An upgrade to SANsymphony offers better virtualization capabilities, including better links into Windows applications.

Martin Garvey, Contributor

June 4, 2003

1 Min Read

Few customers have just one storage vendor. Most buy storage as needed from a variety of vendors, based on the cost, performance, capacity, and the reliability of the storage system. That keeps storage vendors such as EMC, IBM, Hitachi Data Systems, Hewlett-Packard, and Sun Microsystems in business, but it makes the job of managing storage resources difficult.

DataCore Software Corp. on Wednesday unveiled an upgrade to its SANsymphony software that may help with some of those management problems. The application's virtualization capabilities, which treat storage systems as a single pool of storage resources, now includes better links to Windows applications.

SANsymphony 5.2 can be used by Microsoft Exchange and SQL Server users to take snapshots of data and mirror them across systems. They also can use Microsoft tools for copying and creating paths within what DataCore calls storage pools. Through the use of hyperthreading, DataCore says it can now push data through at a rate of 2.1 Gbytes per second. Storage administrators will also be able to manage more data because they'll no longer have to load up individual agents for different platforms.
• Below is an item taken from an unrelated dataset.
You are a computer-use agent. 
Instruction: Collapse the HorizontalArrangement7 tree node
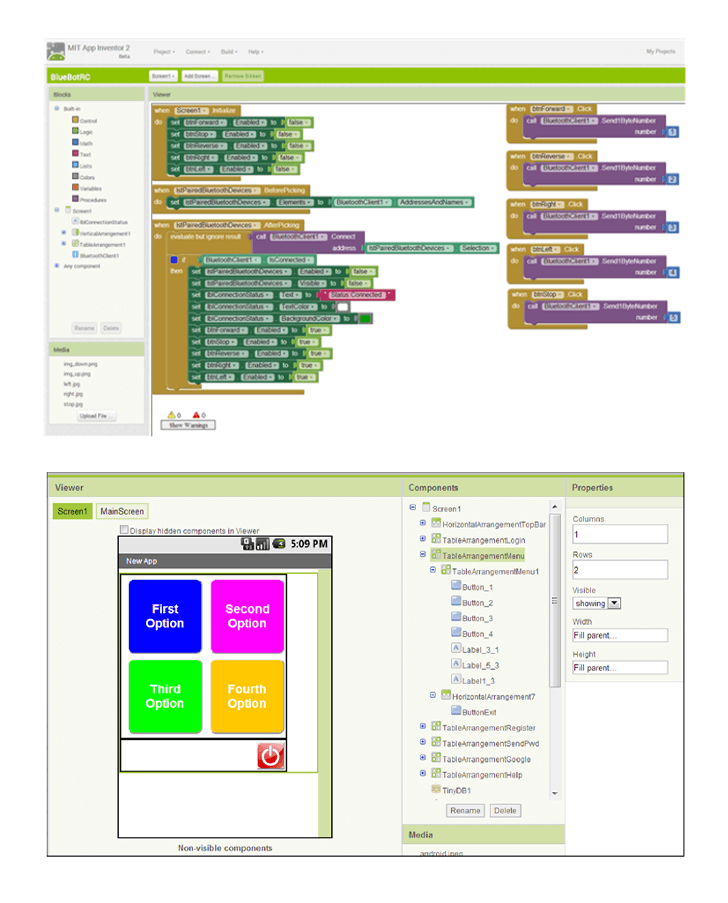(433, 695)
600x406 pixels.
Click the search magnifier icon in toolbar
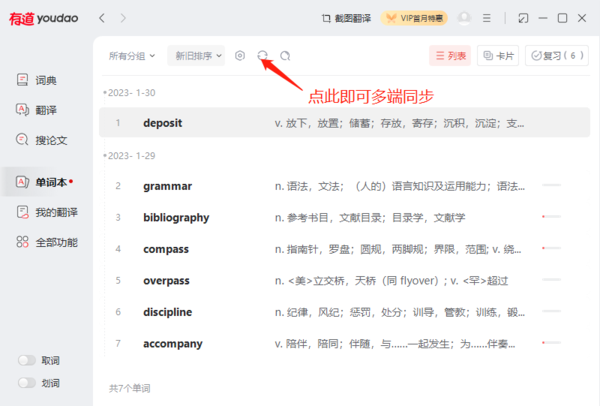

SANsymphony 5.2 can glean the information it needs from Windows, Unix, Linux, and NetWare hosts without using any agents to gather that data.

Users of SANsymphony could see hardware savings as well as a reduction in personnel costs, says Bill North, an analyst at IDC. "SANsymphony creates a single pool from disparate storage resources that allows more efficient use of storage and allows customers to consolidate inefficient storage systems."